> WORK TO DO:
A. From the text on German culture, return the passage that begins at the words "Germany is known" and stops after "2013 and 2014.", copied exactly.
B. According to the text on German culture, why has Germany been called "The Land of Poets and Thinkers"? Answer in one to three sentences.

═══ EXTRACT ═══

Wednesday, February 24, 2021

Culture Of Germany

Europe Germany Culture Of Germany

The culture of the German states was shaped by the great intellectual and popular currents in Europe, both religious and secular. Historically, Germany has been called “The Land of Poets and Thinkers” because its writers and philosophers played an important role in the development of Western thought.

Germany is known for its folk festival traditions such as the Oktoberfest and Christmas traditions that include Advent wreaths, Christmas shows, Christmas trees, stollen and other customs. As of 2016, UNESCO has inscribed 41 properties in Germany on the World Heritage List. 3 October has been a German bank holidays since 1990, celebrated as German Unity Day.

In the 21st century, Berlin has become an important international creative centre. According to the Anholt-GfK National Brand Index, Germany was the most respected nation in the world among 50 countries in 2014 (ahead of the US, UK and France). A global opinion poll commissioned by the BBC found that Germany was recognised as the world’s most positive influence in 2013 and 2014.

═══ PROVIDED MATERIAL ═══

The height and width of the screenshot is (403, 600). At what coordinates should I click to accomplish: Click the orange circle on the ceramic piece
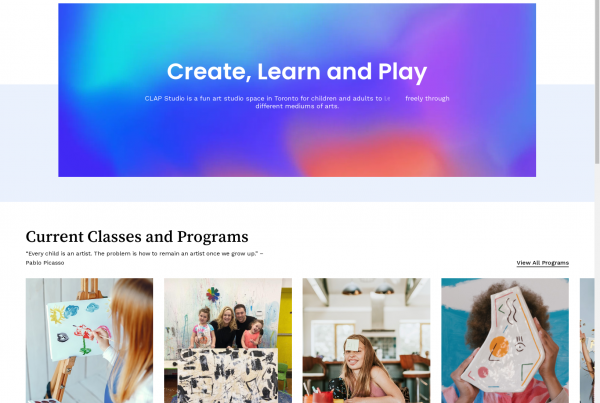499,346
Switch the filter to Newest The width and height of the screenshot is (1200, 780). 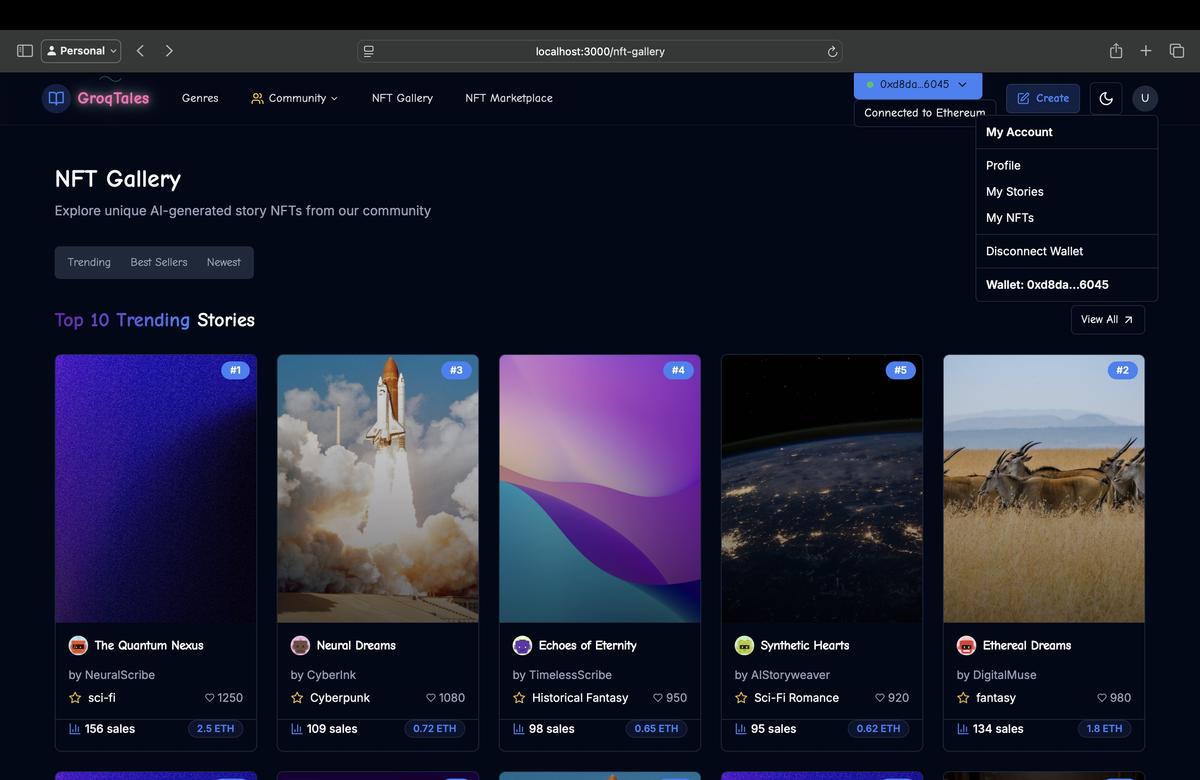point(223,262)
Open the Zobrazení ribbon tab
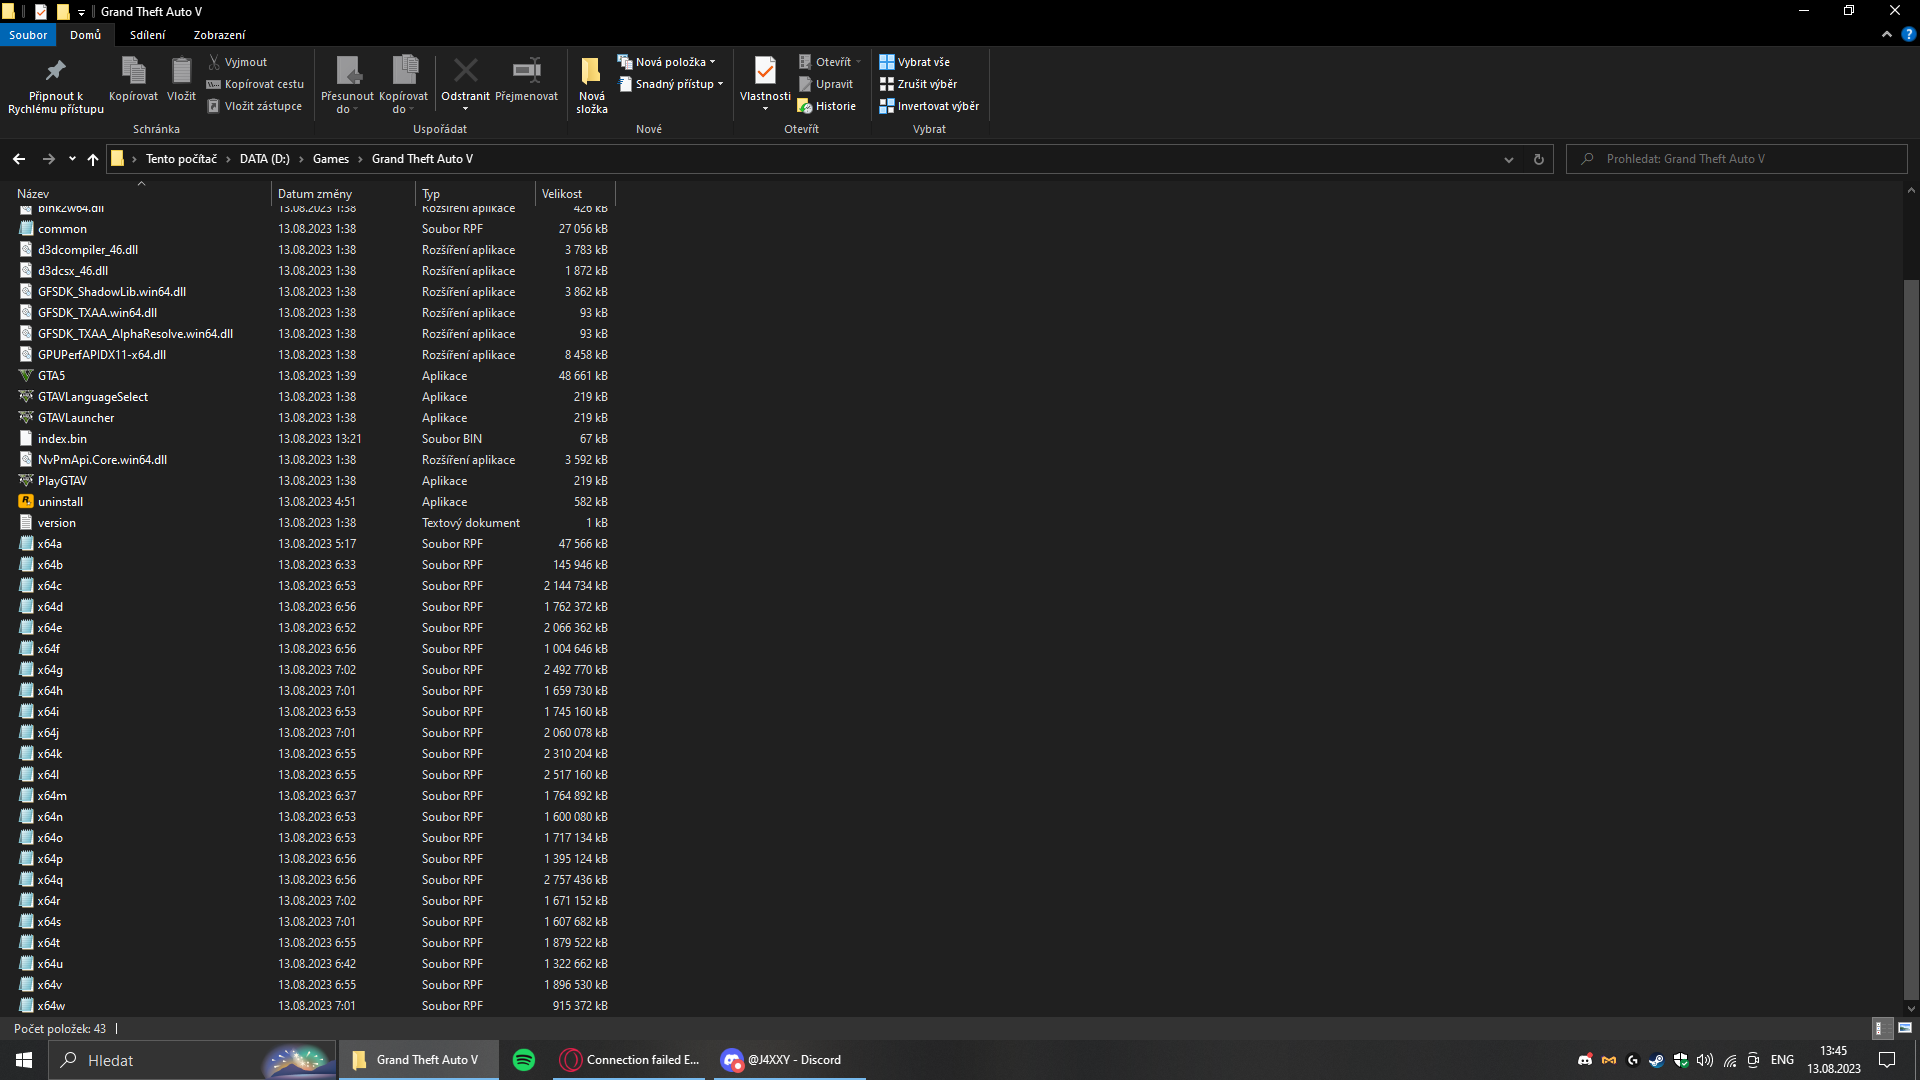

═══

> ANSWERS GIVEN:
A.
Germany is known for its folk festival traditions such as the Oktoberfest and Christmas traditions that include Advent wreaths, Christmas shows, Christmas trees, stollen and other customs. As of 2016, UNESCO has inscribed 41 properties in Germany on the World Heritage List. 3 October has been a German bank holidays since 1990, celebrated as German Unity Day.

In the 21st century, Berlin has become an important international creative centre. According to the Anholt-GfK National Brand Index, Germany was the most respected nation in the world among 50 countries in 2014 (ahead of the US, UK and France). A global opinion poll commissioned by the BBC found that Germany was recognised as the world’s most positive influence in 2013 and 2014.

B. Germany has been called "The Land of Poets and Thinkers" because its writers and philosophers played an important role in the development of Western thought.